Signed-off-by: John Admanski <[email protected]>
--- autotest/client/common_lib/hosts/base_classes.py 2010-01-11
15:32:34.000000000 -0800
+++ autotest/client/common_lib/hosts/base_classes.py 2010-01-11
15:32:34.000000000 -0800
@@ -151,20 +151,36 @@
return processes
+ def get_boot_id(self, timeout=60):
+ """ Get a unique ID associated with the current boot.
+
+ Should return a string with the semantics such that two separate
+ calls to Host.get_boot_id() return the same string if the host did
+ not reboot between the two calls, and two different strings if it
+ has rebooted at least once between the two calls.
+
+ @param timeout The number of seconds to wait before timing out.
+
+ @return A string unique to this boot."""
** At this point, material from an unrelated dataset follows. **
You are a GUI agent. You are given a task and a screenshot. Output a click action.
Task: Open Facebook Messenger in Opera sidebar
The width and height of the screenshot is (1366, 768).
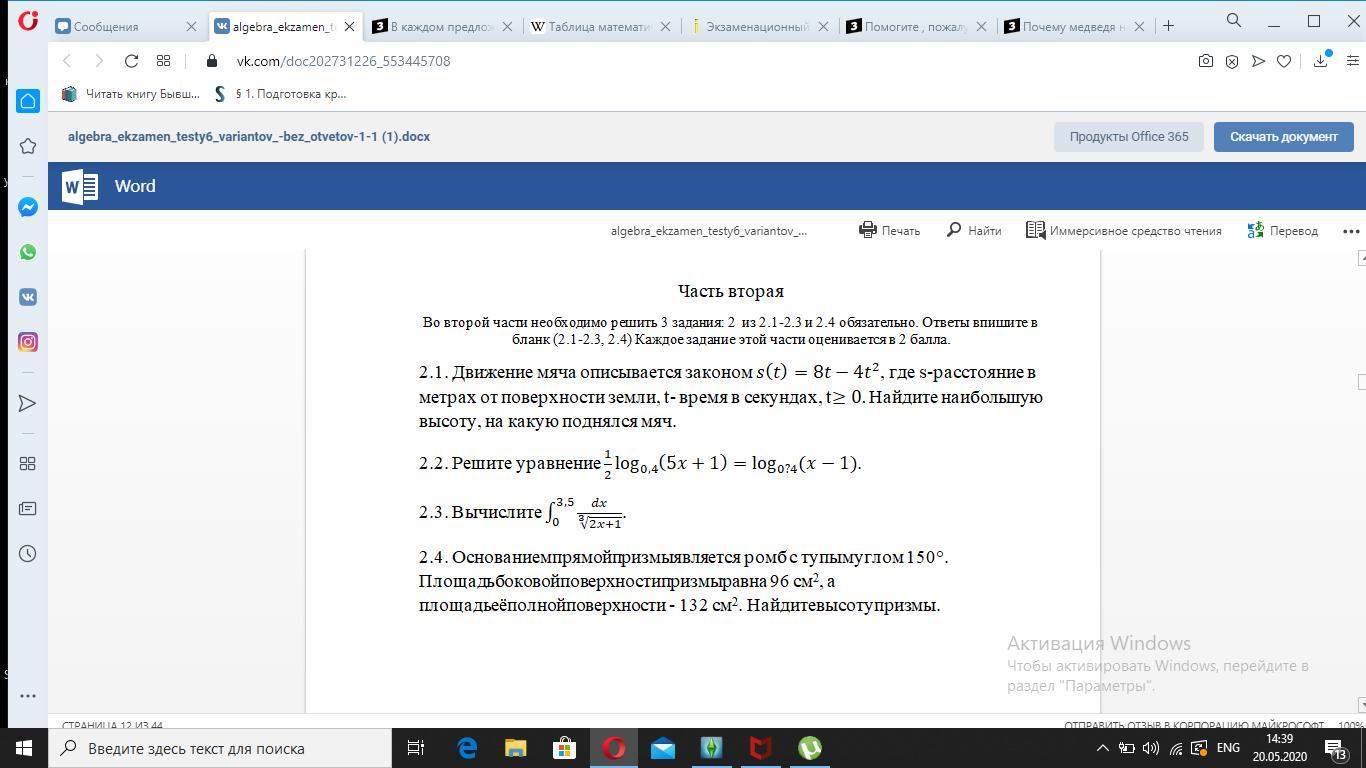tap(28, 207)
+ return self.run('cat /proc/sys/kernel/random/boot_id',
+ timeout=timeout).stdout.strip()
+
+
def wait_up(self, timeout=None):
raise NotImplementedError('Wait up not implemented!')
- def wait_down(self, timeout=None, warning_timer=None):
+ def wait_down(self, timeout=None, warning_timer=None, old_boot_id=None):
raise NotImplementedError('Wait down not implemented!')
def wait_for_restart(self, timeout=DEFAULT_REBOOT_TIMEOUT,
- log_failure=True, **dargs):
+ log_failure=True, old_boot_id=None, **dargs):
""" Wait for the host to come back from a reboot. This is a generic
implementation based entirely on wait_up and wait_down. """
if not self.wait_down(timeout=self.WAIT_DOWN_REBOOT_TIMEOUT,
- warning_timer=self.WAIT_DOWN_REBOOT_WARNING):
+ warning_timer=self.WAIT_DOWN_REBOOT_WARNING,
+ old_boot_id=old_boot_id):
if log_failure:
self.record("ABORT", None, "reboot.verify", "shut down failed")
raise error.AutoservShutdownError("Host did not shut down")
--- autotest/server/autotest.py 2010-01-07 15:31:13.000000000 -0800
+++ autotest/server/autotest.py 2010-01-11 15:32:34.000000000 -0800
@@ -664,10 +664,10 @@
return stderr_redirector.last_line
- def _wait_for_reboot(self):
+ def _wait_for_reboot(self, old_boot_id):
logging.info("Client is rebooting")
logging.info("Waiting for client to halt")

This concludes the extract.